Nearly every band extant wants you to believe that their latest album is their best to date, an upwardly mobile trajectory of musical aspiration endlessly surpassing itself in achievement, but very few bands pull it off as consistently and as comprehensively as French progressive metal ensemble Gojira. Hell, they don't even need to brag on themselves to do it, an "action speaks louder" ethos that many of their brethren could stand to take to heart.
Magma comes a good four years removed from Gojira’s previous effort, L’Enfant Sauvage, but audibly picks up right about where that album left off: string-bending grooves, squawling cliffhanger riffs and a snappy sense of melodic economy. Vocalist Joe Duplantier reaches more than ever for a clean, declarative delivery on tracks like “The Shooting Star” and “Magma”, while the chorus of “Stranded” even dabbles a bit in the throaty, anthemic sing-along quality of 1990s industrial metal (the sheet metal caterwaul of the guitar stinger has to be heard to be believed; the band apparently love it so much they recycle it four songs later for “Only Pain”).
The abiding characteristic of Gojira is not their technicality or instrumental prowess -- though the band is frequently beloved by fans of other itinerant time signature enthusiasts such as Meshuggah, Animals as Leaders and others of the “djent” set -- but rather their knack for earworm riffs. Magma bears no shortage of infectious guitar work, and “The Cell” is the best of the bunch, a quick three minute romp that vacillates between fleet-fingered triplets matching a subtle blast beat and a time-stretched sludge wallop drop-tuned nearly into oblivion. It’s a prime example of how Gojira successfully navigate the line between high art and theme park thrill ride.
The second half of the album takes a plaintive, melancholy turn starting with the title track and running through “Pray” and “Low Lands”, all three fairly mid-paced numbers with meditative lyrics and Duplantier’s voice reflecting an untethered sense of yearning, if not outright mourning. “Liberation” ends the album on an odd folk note, a barely audible acoustic guitar strumming out a gothic noir like a shyer version of Ry Cooder.

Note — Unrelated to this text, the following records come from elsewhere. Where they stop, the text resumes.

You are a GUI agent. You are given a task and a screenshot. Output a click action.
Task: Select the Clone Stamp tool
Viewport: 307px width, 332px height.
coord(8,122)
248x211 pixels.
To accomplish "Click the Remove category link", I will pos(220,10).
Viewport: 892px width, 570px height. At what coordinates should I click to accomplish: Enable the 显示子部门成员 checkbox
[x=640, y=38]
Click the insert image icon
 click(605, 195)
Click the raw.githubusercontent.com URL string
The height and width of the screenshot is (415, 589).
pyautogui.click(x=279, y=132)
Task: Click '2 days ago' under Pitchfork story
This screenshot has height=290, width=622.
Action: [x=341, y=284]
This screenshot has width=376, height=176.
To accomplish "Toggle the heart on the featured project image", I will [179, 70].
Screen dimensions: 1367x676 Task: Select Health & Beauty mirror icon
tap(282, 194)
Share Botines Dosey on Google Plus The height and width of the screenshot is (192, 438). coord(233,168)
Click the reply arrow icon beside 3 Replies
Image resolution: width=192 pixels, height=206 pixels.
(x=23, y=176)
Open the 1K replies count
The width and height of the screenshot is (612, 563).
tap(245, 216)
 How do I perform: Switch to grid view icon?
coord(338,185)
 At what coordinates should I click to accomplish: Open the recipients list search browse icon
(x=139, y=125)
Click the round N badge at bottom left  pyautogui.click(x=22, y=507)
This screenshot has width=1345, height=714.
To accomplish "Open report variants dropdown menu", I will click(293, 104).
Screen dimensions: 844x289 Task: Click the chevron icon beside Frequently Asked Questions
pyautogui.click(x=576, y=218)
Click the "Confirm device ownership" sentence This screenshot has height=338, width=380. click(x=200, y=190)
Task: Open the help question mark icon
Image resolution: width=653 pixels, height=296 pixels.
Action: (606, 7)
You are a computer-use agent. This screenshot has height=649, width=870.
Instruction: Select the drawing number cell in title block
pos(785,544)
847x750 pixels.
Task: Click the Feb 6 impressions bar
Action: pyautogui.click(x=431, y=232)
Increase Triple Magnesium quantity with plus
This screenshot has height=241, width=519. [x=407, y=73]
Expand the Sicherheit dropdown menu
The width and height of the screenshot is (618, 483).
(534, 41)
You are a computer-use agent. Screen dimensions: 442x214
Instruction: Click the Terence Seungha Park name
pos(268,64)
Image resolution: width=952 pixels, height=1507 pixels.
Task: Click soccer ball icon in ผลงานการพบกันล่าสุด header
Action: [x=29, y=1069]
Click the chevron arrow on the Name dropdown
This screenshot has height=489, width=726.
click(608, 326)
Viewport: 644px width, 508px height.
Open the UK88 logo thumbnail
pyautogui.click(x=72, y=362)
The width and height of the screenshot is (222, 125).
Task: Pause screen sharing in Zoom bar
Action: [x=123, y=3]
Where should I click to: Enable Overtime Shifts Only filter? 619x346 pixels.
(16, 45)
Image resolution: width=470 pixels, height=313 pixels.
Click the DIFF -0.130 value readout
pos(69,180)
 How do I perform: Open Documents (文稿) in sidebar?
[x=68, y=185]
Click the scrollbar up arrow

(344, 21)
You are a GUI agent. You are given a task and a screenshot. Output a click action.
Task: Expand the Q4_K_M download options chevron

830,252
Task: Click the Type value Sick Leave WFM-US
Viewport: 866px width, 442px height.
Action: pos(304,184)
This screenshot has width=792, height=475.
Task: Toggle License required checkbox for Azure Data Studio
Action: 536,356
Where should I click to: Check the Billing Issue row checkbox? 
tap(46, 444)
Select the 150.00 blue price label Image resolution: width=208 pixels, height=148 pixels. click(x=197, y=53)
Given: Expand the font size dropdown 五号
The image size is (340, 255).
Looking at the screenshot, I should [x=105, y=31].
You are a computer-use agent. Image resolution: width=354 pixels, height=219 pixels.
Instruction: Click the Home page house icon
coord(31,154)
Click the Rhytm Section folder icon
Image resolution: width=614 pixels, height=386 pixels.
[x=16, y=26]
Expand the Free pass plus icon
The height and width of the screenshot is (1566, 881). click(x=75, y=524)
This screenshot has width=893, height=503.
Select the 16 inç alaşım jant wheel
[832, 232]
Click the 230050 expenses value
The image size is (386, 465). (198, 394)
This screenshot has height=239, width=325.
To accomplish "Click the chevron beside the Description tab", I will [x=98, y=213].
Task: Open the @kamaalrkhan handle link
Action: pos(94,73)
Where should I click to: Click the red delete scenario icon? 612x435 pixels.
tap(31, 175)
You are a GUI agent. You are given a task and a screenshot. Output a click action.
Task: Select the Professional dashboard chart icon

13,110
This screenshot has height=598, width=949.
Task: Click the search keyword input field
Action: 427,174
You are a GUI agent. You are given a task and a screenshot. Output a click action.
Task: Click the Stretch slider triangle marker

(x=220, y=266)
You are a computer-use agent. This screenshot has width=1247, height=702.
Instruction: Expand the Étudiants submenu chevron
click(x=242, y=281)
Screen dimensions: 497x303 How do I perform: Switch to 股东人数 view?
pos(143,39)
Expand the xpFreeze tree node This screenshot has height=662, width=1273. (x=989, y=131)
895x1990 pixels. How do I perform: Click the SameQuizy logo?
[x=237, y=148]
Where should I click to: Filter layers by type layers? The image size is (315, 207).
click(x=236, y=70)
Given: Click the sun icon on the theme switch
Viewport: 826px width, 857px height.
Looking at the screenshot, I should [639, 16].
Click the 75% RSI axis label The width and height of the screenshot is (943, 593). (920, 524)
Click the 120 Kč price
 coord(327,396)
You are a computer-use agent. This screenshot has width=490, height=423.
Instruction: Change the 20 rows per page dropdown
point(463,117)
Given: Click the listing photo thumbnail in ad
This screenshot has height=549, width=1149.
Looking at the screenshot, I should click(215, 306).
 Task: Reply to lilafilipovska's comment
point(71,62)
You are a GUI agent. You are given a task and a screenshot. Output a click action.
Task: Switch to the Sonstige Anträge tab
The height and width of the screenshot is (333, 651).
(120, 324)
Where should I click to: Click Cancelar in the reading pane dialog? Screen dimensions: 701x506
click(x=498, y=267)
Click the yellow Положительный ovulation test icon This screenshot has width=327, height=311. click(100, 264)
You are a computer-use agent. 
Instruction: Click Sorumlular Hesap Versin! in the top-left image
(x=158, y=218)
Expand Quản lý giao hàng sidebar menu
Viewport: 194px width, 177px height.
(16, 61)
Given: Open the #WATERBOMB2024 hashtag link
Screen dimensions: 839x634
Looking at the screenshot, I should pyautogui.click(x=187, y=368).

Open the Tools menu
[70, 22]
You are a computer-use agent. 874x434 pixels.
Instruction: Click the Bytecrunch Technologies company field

There has been many a “who’s gonna fill their shoes?” thinkpiece on which, if any, of the current crop of metal bands has the capability of becoming the next Metallica, i.e. universally held in lofty regard, still moving an impressive number of units even in the midst of a withering record industry and, most importantly, able to fill 10,000-seaters on their own without the benefit of an extravagant, all-day festival built around them for support.
Gojira don’t so much stake a claim for themselves as that next level band these thinkpiece authors seek so much as undermine the relevancy of the question to begin with; the strength of the modern metal scene lies precisely in its restless, fragmentary nature, a bit of “something for everyone” that covers every possible niche demand but, in doing so, hamstrings the kind of consensus agreement that heavy metal groups of the 1980s and 1990s enjoyed: a consensus frankly built more on limited selection and stifled risk than any inherent supremacy of that era’s artists. Gojira may not appeal to everyone, but they appeal to about as many fans as possible while still flying their own banner and chasing no trends.
Magma hardly represents the epitome of the avant-garde in today’s metal scene, but in offering a concise anthology of accessible, immediately engaging songs that nonetheless manage to redefine the edge of the commercial envelope, Gojira set the bar for what arena metal could be five years from now, ten years from now… whenever the more casual heavy metal demographic finally catches up. After all, Rome wasn’t built in a day, and neither was Metallica.